Health and social status are also aligned. The lower the social status, the greater the prevalence of morbidity, health problems in general, and higher mortality.

For lower-status groups, unhealthy habits, such as smoking, alcohol drinking, and drug taking are higher, and health-linked behaviors, such as regular exercise, are lower. This can partly be attributed to a self-debilitating lifestyle, which is largely cultural, and befits subordination.

Along similar lines is criminal activity. Statistical analyses of crime in the US and UK suggest that ~22% of incarceration can be chalked up to discrimination in the so-called justice system. That implies ~78% of the overrepresentation of minorities in prisons is a function of criminal behavior within subordinate communities. In the US, blacks, while comprising ~12% of the population, commit nearly 50% of the violent crimes.

(Greater criminality among subordinates has been statistically seen for the indigenous peoples of Australia, Japan, New Zealand, US, Canada, and Finland; Arabs in Israel; Koreans in Japan; foreign immigrants in the Netherlands; Caribbean immigrants in England; and native Algerians under French occupation (before Algeria’s independence).)

Subordinate groups not only perpetuate crime, but also are the direct victims of it.
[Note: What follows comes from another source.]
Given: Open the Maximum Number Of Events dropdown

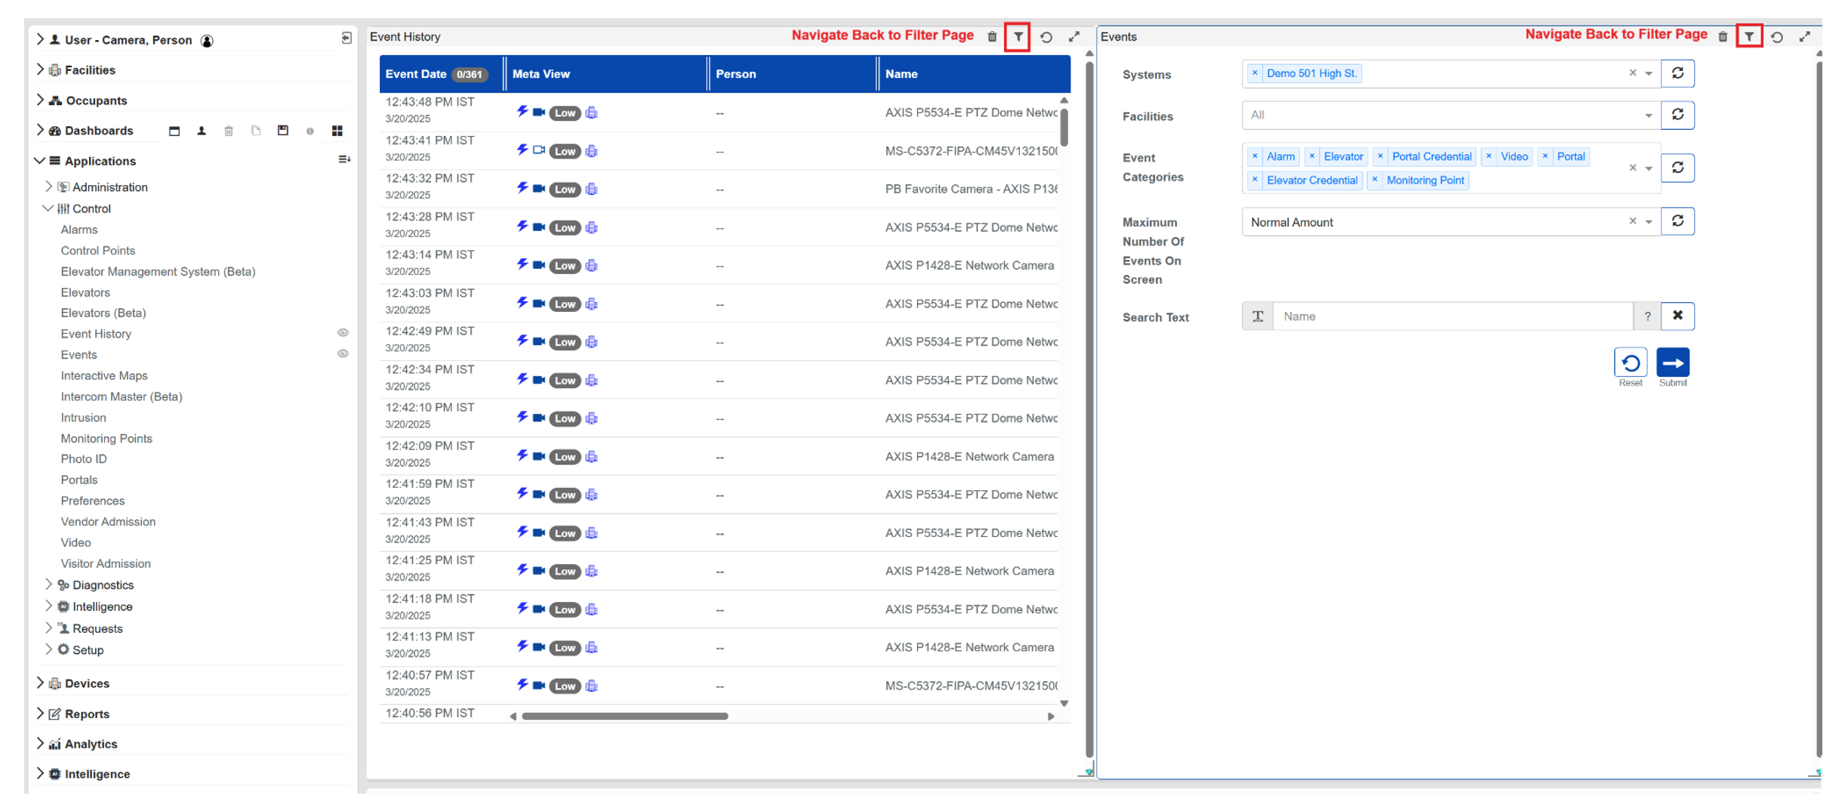Looking at the screenshot, I should 1648,222.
American blacks are again exemplary. Most of the violence visited upon black males is by other black males. Young black men are almost 10 times more likely to be homicide victims than white males in the same age range.

It has repeatedly been argued that minorities are inherently inferior. The subordinates-are-savages is nothing more than a legitimizing justification for social stratification by dominants. It has the ring of truth only because oppression warps the minds and morals of those who are victims of it for generations unending.

What is perhaps more surprising is the decency that most in repressed subordinate groups manage to sustain. Once again, American blacks are exemplary. As a social group, they often display an abiding, resolute spirit to overcome the obstacles imposed on them – the truest sense of honor.